Given exercise:
Write out word for word the stretch from "PARALLEL ROADS OF GLEN ROY IN" through "V(inverted)V. Mealderry." in the passage on the Parallel Roads of Glen Roy below.

PARALLEL ROADS OF GLEN ROY IN SCOTLAND.

Plate 2. Glen Roy and Glen Spean

  (PLATE 2. VIEW OF THE MOUTHS OF GLEN ROY AND GLEN SPEAN,
    BY SIR T. DICK LAUDER.
   VV. Hill of Bohuntine.
   VVV. Glen Roy.
   V(inverted)V. Mealderry.
   V. Entrance of Glen Spean
   VV(superscript)V. Point of division between Glens Roy
     and Spean.)

Perhaps no portion of the superficial drift of Scotland can lay claim to so modern an origin on the score of the freshness of its aspect, as that which forms what are called the Parallel Roads of Glen Roy. If they do not belong to the Recent epoch, they are at least posterior in date to the present outline of mountain and glen, and to the time when every one of the smaller burns ran in their present channels, though some of them have since been slightly deepened. The almost perfect horizontality, moreover, of the roads, one of which is continuous for about 20 miles from east to west, and 12 miles from north to south, shows that since the era of their formation no change has taken place in the relative levels of different parts of the district.

Figure 36. Map of Glen Roy

  (FIGURE 36. MAP OF THE PARALLEL ROADS OF GLEN ROY OR LOCHABER.

   A. five miles distant south-west from this point is
     Fort William, where the Lochy joins an arm of the sea,
     called Loch Eil.
   Vertical lines. Cols or watersheds at the heads of the
     glens—once the westward outlet of the lakes.

Data section:
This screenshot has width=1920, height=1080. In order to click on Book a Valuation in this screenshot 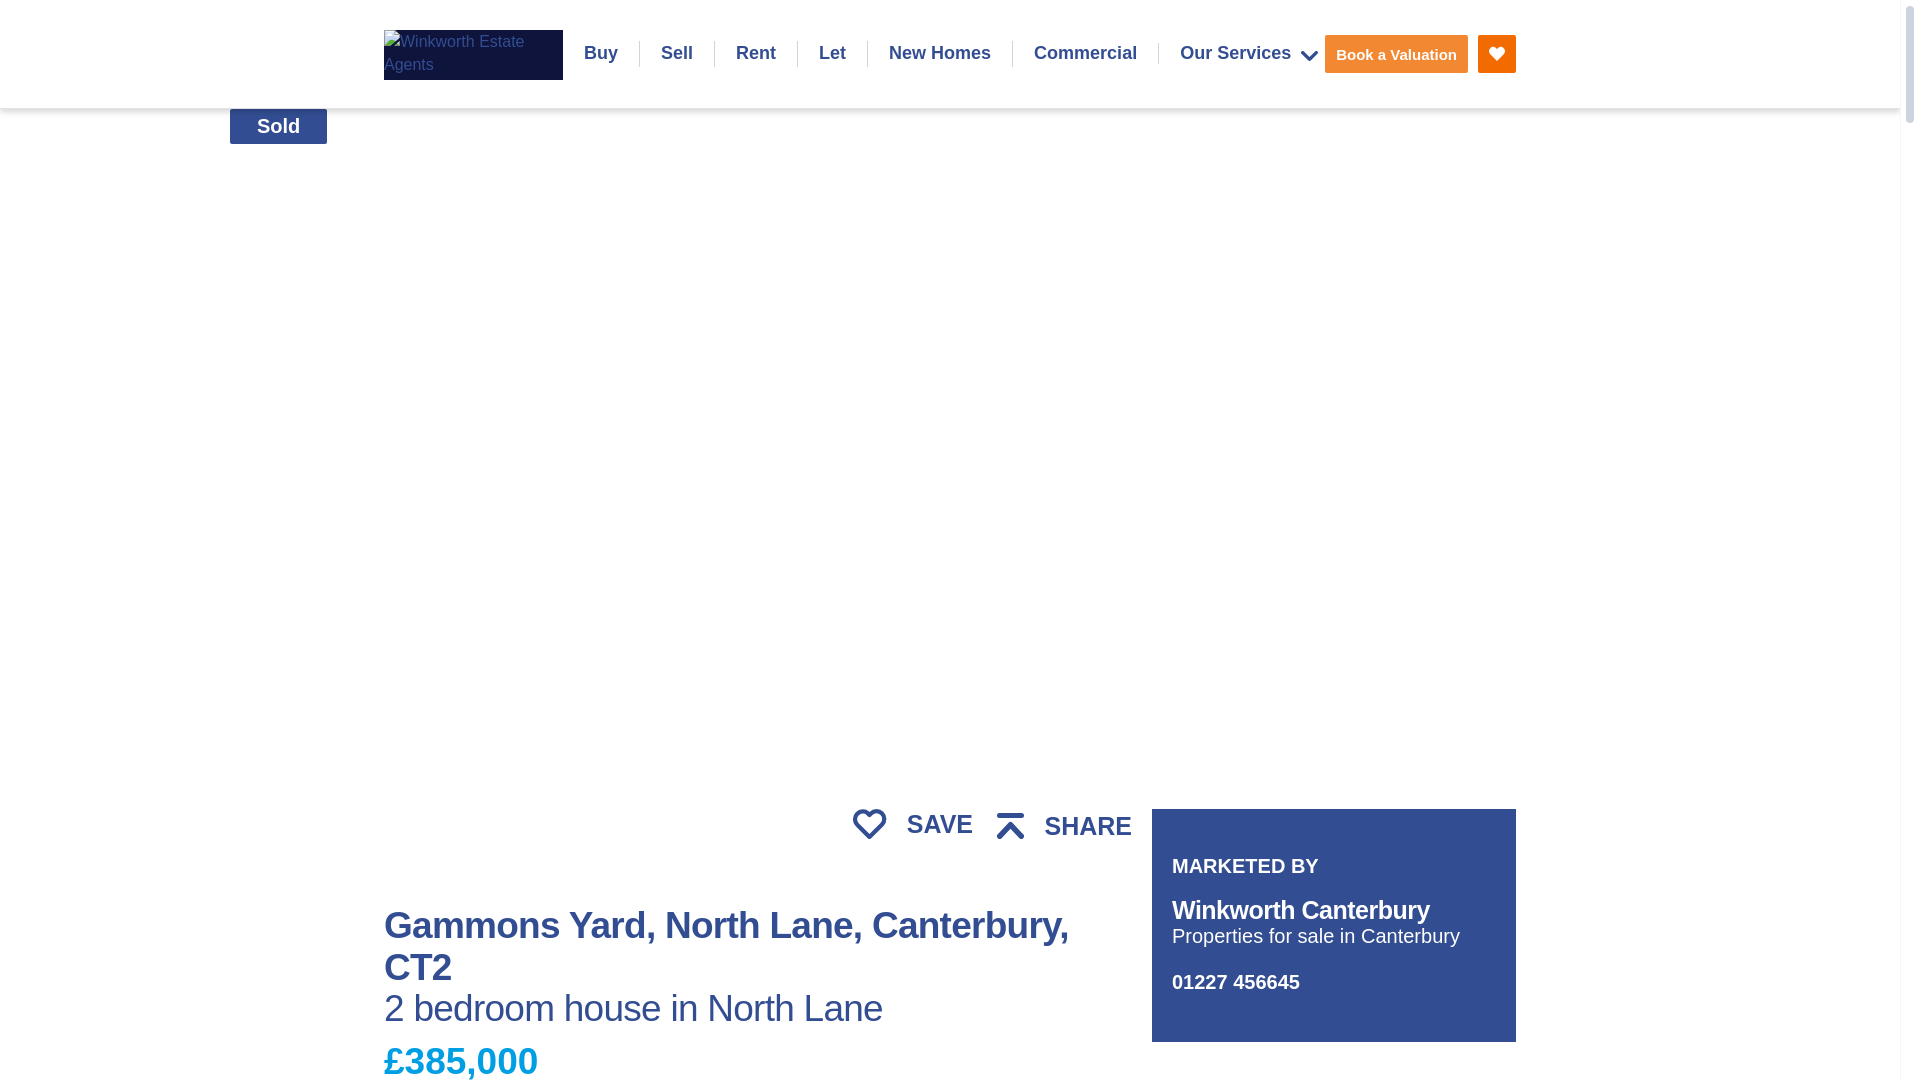, I will do `click(1396, 54)`.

Solution:
PARALLEL ROADS OF GLEN ROY IN SCOTLAND.

Plate 2. Glen Roy and Glen Spean

  (PLATE 2. VIEW OF THE MOUTHS OF GLEN ROY AND GLEN SPEAN,
    BY SIR T. DICK LAUDER.
   VV. Hill of Bohuntine.
   VVV. Glen Roy.
   V(inverted)V. Mealderry.